Perfino l’arcigna assistente sociale, che sta per dare Roland a una famiglia affidataria, poiché la madre non ottempera all’obbligo scolastico e sembra trascurare le cure mediche tradizionali, alla fine si arrende di fronte alla tenacia ed alla fiducia fideistica di un amore materno ingombrante e commovente, e scende a patti con questa madre che compie per il figlio scelte estreme, facendosi promettere che Roland imparerà almeno a leggere. Ed è qui che entra in gioco Sylvie Vartan, con il suo partner Johnny Hallyday.
I fratelli e le sorelle di Roland, infatti, per distrarlo e farlo stare fermo nel letto, coltivano e valorizzano l’amore del bambino per le canzoni di Sylvie Vartan, astro del momento alla tv francese e della musica yéyé anni Sessanta, comprando tutti i suoi dischi: attraverso i testi e l’ascolto delle canzoni della Vartan, ripetute ossessivamente nel corso di interminabili giornate, Roland apprende le sillabe e la lettura.
A poco a poco avviene il miracolo e Roland, con delle grosse scarpe ortopediche ed appoggiandosi ai muri, inizia a camminare, a stare eretto e, come vuole sua madre, anche a ballare.
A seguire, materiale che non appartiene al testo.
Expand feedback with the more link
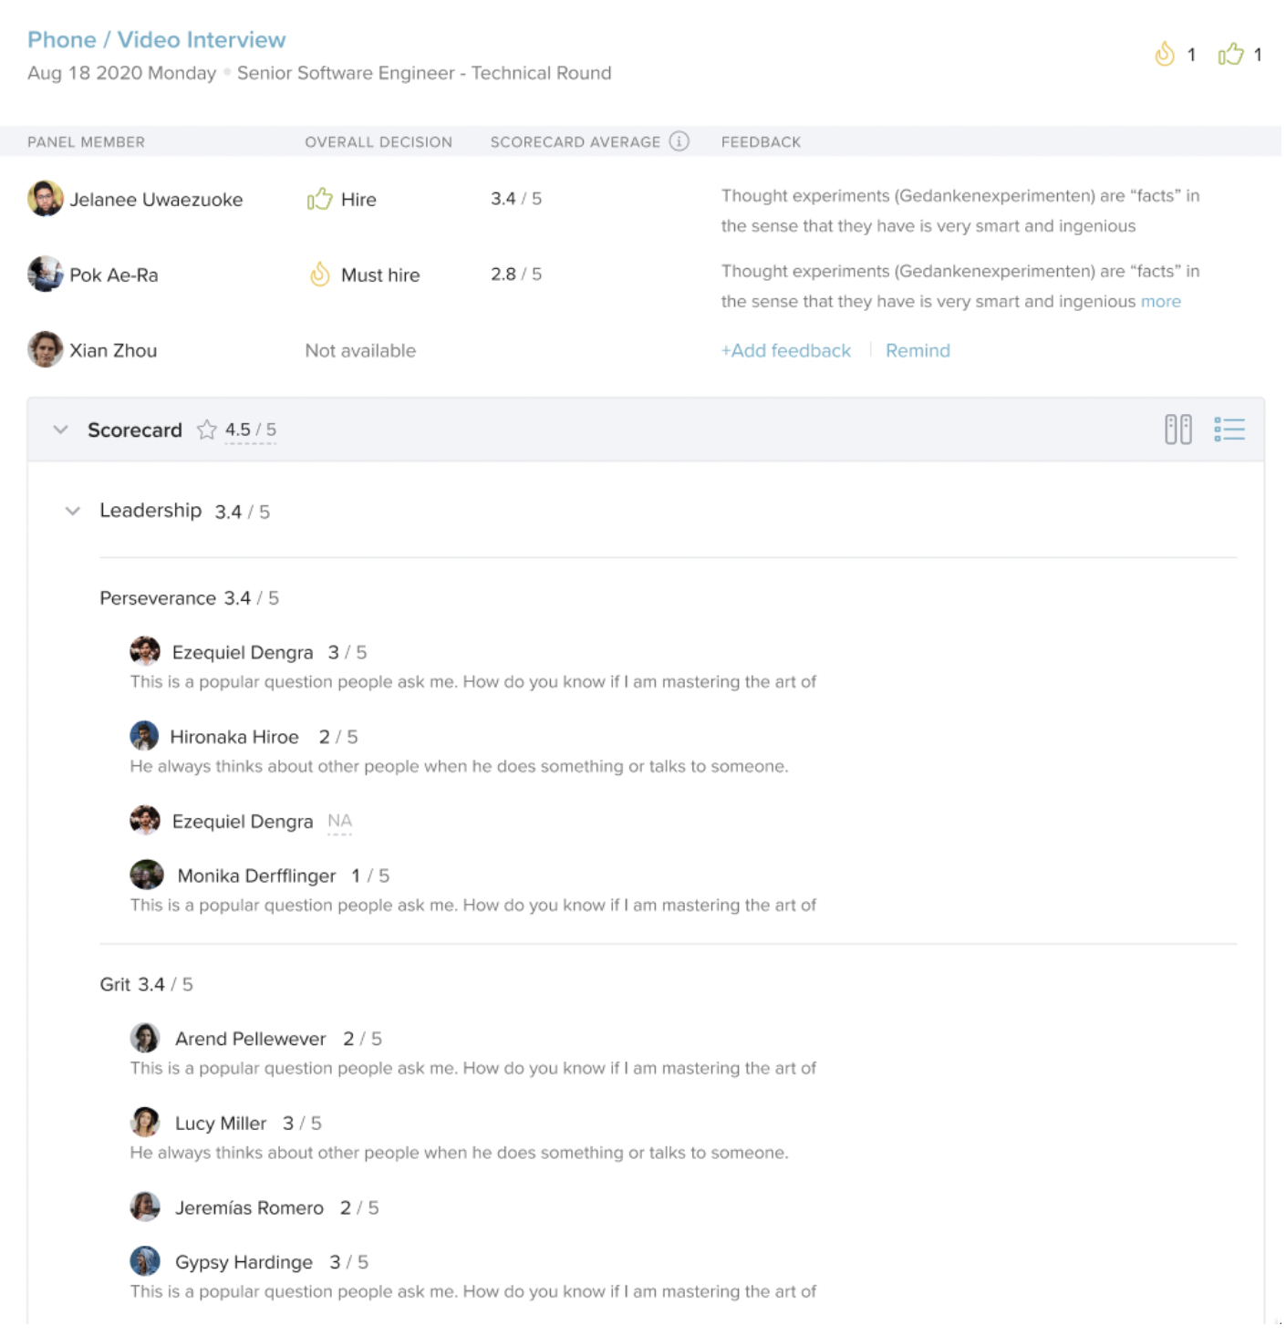This screenshot has width=1286, height=1336. (x=1160, y=302)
Ma soprattutto Roland trova la sua strada, forma una famiglia e cerca di allentare il legame materno, ma invano.
La forza irresistibile dei legami familiari e i mitici anni Sessanta
Il film è la celebrazione del potere che hanno alcuni legami familiari, in particolare quelli fra madri e figli e tra fratelli, come mezzi privilegiati per raggiungere obiettivi imprevedibili, con una fede incrollabile, contro ogni evidenza, ed un amore che non si piega di fronte alle difficoltà della vita.
La scelta dell’interprete è stata quasi un’evidenza per il regista, che racconta: «Leïla possiede il carisma e la luce che permette di seguire questa storia commovente per oltre cinquant’anni ».
Il regista ricrea nel film, con grande veridicità, le atmosfere degli sfavillanti anni Sessanta, con colori e musiche vintage, soprattutto nella prima metà del film, quella in cui viene introdotta la famiglia Perez – che vive in un HLM parigino, dove si mescolano culture e religioni – e dove il piccolo Roland intraprende il suo incredibile viaggio verso la guarigione sulle note di Sylvie Vartan, una figura che lo accompagnerà per tutta la sua vita.
“A casa ero circondata solo da persone di colore – racconta Roland Perez spiegando il perché del fascino esercitato su di lui dalla cantante – i vicini erano di colore, le mie sorelle erano di colore, i miei fratelli erano di colore. Improvvisamente, negli anni ’70, è apparsa Sylvie Vartan, che era su tutte le televisioni. È bionda, è bellissima, è affascinante, ha i denti storti. Era come una bambola che veniva da me, mi affascinava e mi aggrappavo a lei come a una roccia.”
Nell seconda parte del film, dove il ritmo rallenta e ci si trova nel mondo degli adulti e degli anziani, con i loro problemi e dilemmi di ogni giorno, compare una nuova atmosfera, più intima e colloquiale e, con l’espediente che la cantante è in cerca di un avvocato, compare sulla scena la stessa Sylvie Vartan, in un ruolo molto umano e toccante, così come quello di Esther, la quale, invecchiata e allo stremo, continua a pianificare, offrire tè, fare conversazione.
Leïla Bekhti racconta che, per incarnare il lungo viaggio eroico di questa madre, ha cercato di ispirarsi a sua nonna: «Vedevo i suoi gesti che divenivano più lenti e il suo sguardo che cambiava: è stata una esperienza molto emozionante ritrovare questi ricordi e trasportarli sullo schermo, nel mio personaggio».
L’intero film è godibile, divertente e pieno di trovate, divertente e scanzonato, con un’ottima sceneggiatura, adatto a ogni tipo di pubblico.